Era imperdonable la crueldad con la que trataba a su mujer es estos momentos. No podía justificarse en ningún caso puesto que no era un loco, ya que el psiquiatra lo había reconocido y sabia hasta donde y con quien podía pasarse. Era un mal hombre, al que se le sumaba esta enfermedad.

La mujer caminaba encorvada como una sierva que se retira de su amo. Y el la trataba con palabras llenas de reproches que no merecía. Esta mujer también tenía una artrosis que habia deformado casi todos sus huesos y sufría sin decir nada. Llevaba la piel siempre roja o amoratada y en el invierno los sabañones y heridas sobre heridas en las manos destrozadas por el agua y el trabajo duro eran visibles porque sus manos eran el resumen de su vida. La vista se iba sola a esta parte del cuerpo

Cuantas veces lloraba a escondidas en el pasillo, cuando el dormía. La recuerdo con su falda marrón y suéter rojo y unas gruesas medias ortopédicas que al llegar a los pies se escondían en unas humildes zapatillas de felpa.

Lo peor de todo era que siempre la había tratado a palos.
Si alguien tenía la tristeza y la desesperación reflejada en el rostro era esta pobre mujer callada que aguantaba todas las groserías de este hombre que jamás había trabajado, había vivido de la caza furtiva, cuando se conocieron pero de esto hacia muchos años.

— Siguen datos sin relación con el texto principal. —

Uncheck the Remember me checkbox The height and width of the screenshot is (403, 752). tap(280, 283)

Poco despues cuando se prohibió ya no volvió a hacer nada.

Un día a la pregunta de porque aguantaba tanto su respuesta fue:

- Le tengo pánico y él lo sabe. Soy una cobarde pero o lo aguanto o me mata. Me la tiene jurada.

- Pero él está ahora la mayor parte del tiempo ingresado, como no aprovecha la ocasión y cambia de vida alejándose lo más lejos que pueda.

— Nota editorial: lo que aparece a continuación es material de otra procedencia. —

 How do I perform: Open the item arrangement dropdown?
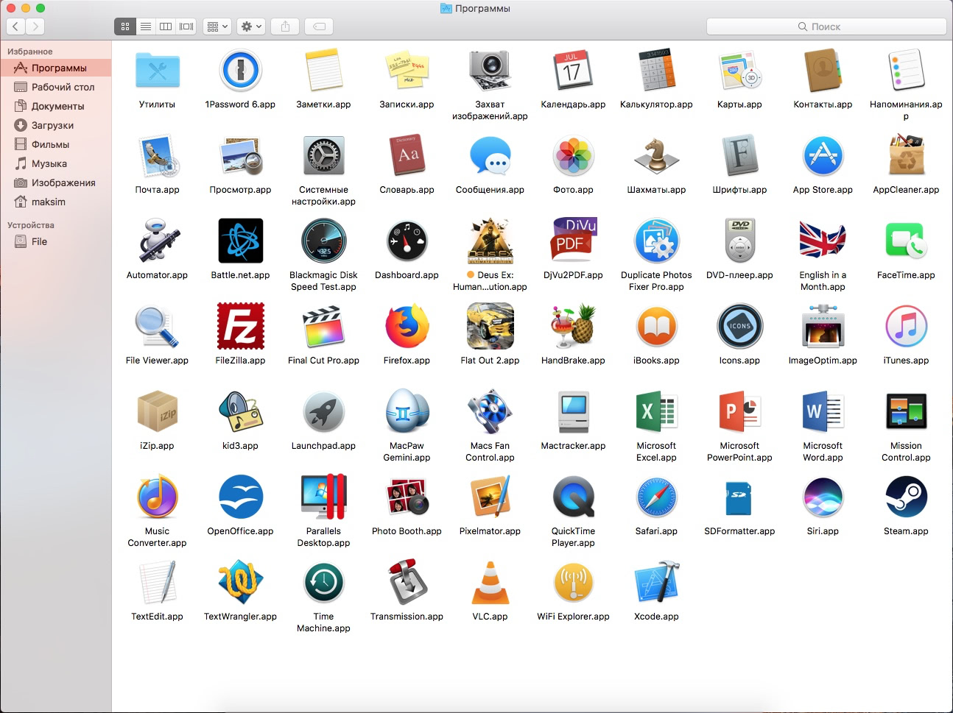click(217, 26)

-Aunque quisiera no podría porque su familia me vigila continuamente. No tengo escapatoria.

Un poco antes de cumplir los dos años de su ingreso, Gerardo abandono el hospital por unas horas para asistir a un entierro. Salió, vestido con un traje que le trajo su hermana y lo llevaron al cementerio.

En el tanatorio estaba el cuerpo sin vida de la pobre mujer que habia compartido más de treinta años de su vida con él y que una tarde a la salida del hospital, acabo arrojándose por una ventana.
Para todos fue una noticia terrible. Nos impacto por lo inesperada y sobre todo porque siempre que conversaba era la resignación la que hablaba y nunca la rabia. Le teníamos cariño porque nos parecía que la vida era muy injusta con ella.

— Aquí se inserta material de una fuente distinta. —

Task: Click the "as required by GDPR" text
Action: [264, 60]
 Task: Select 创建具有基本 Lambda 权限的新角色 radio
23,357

Cuando llego el enfermo de enterrar a su mujer fuimos a la habitación para ayudarle a quitarse la ropa de calle y vestirse con el pijama. Al mismo tiempo que todas le dábamos el pésame. Sentado en el borde de la cama y con la mirada clavada en el suelo sentí pena por él.

Nunca olvidare las rabiosas palabras que salieron de su boca en mi presencia:

- ¡La guarra, la asquerosa, la hija de putaaa!. Me ha dejado solo...repetía una y otra vez.

Ni una lagrima, ni un sentimiento de dolor, ni un pensamiento de amor. Solo era él hasta en estos trágicos momentos.

- ¿Que voy a hacer cuando salga de aquí…?

Y a su propia pregunta seguían los insultos de nuevo.

Es una escena difícil de borrar. El tiempo ha pasado pero en mi se grabó de tal forma que la recuerdo como entonces.

Poco tiempo después me traslade y lo perdí de vista.

Siguió siendo habitual en sus ingresos largos y en su comportamiento. Una de sus hermanas se ocupaba de él y le llevaba la comida.

Sobrevivió a su mujer muchos, muchos años más.

Es lo último que supe la última vez que pregunte por él.